=== WORK ORDER ===
Lines from the one with "Click check icon" to the end of the material, both included: print them exactly and print nothing else. Omit the pictures.

*** Begin section ***

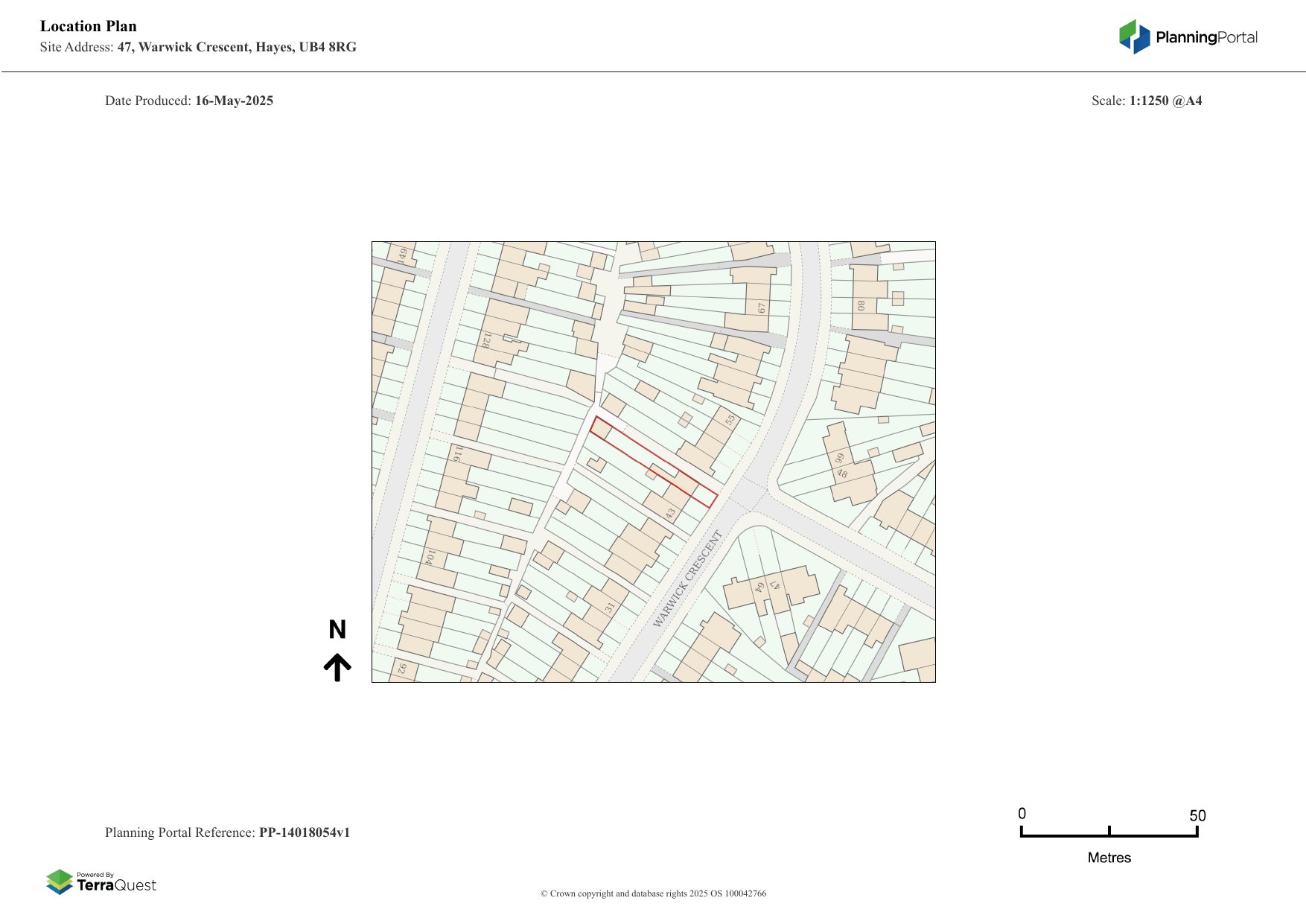Click the PlanningPortal logo icon
This screenshot has height=924, width=1306.
click(1134, 36)
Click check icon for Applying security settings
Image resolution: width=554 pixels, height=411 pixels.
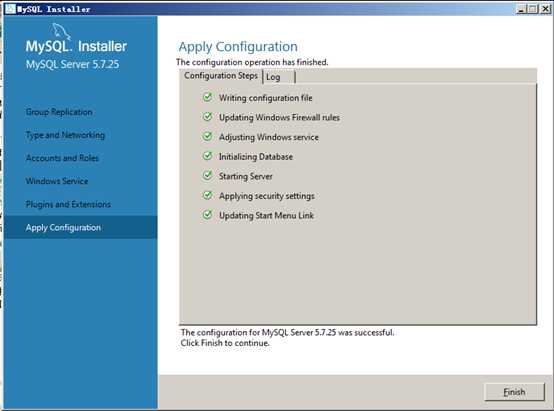(207, 195)
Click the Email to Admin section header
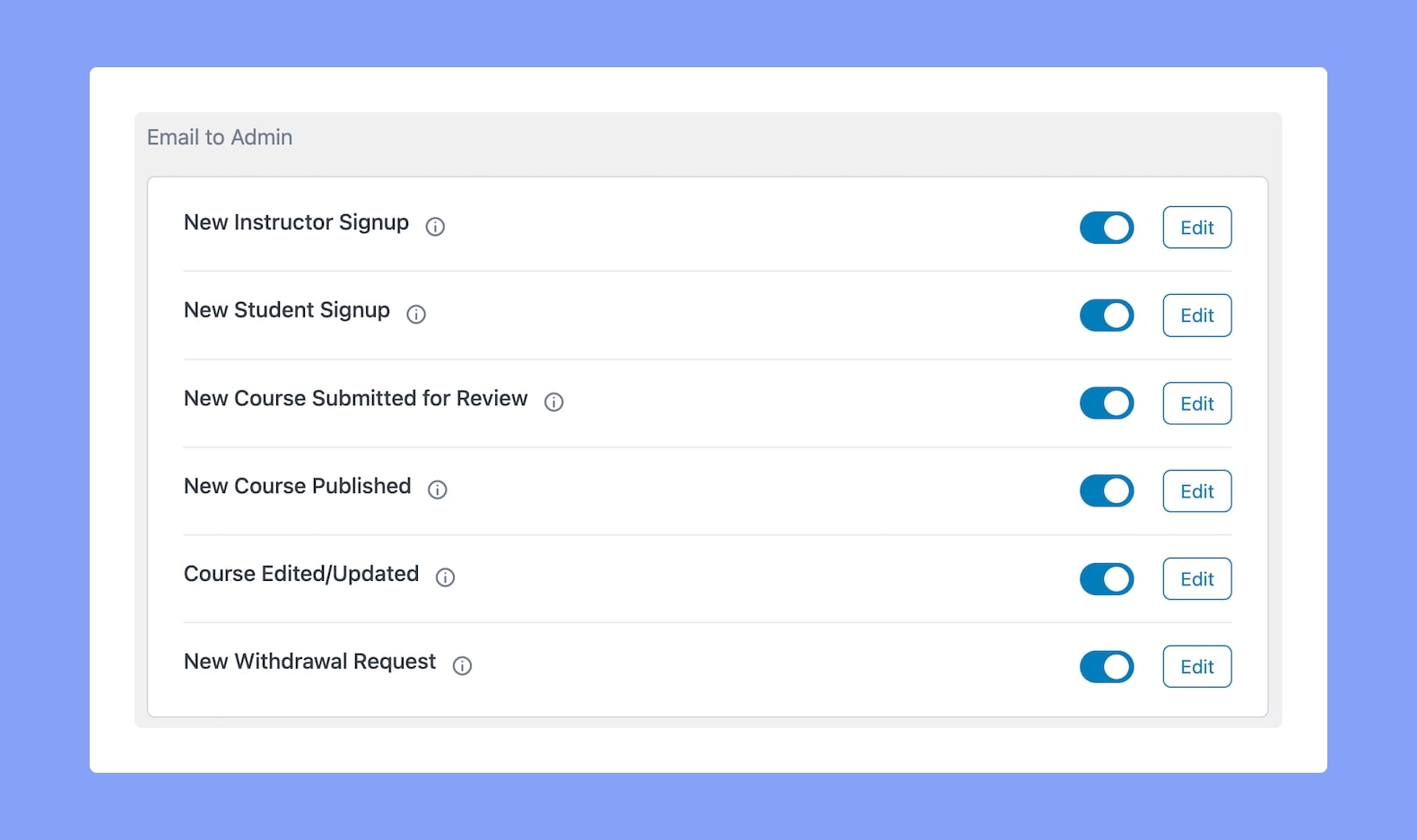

*** End section ***

=== SOLUTION TO THE PROBLEM ===
Click check icon for Applying security settings
Image resolution: width=554 pixels, height=411 pixels.
(207, 195)
Click the Email to Admin section header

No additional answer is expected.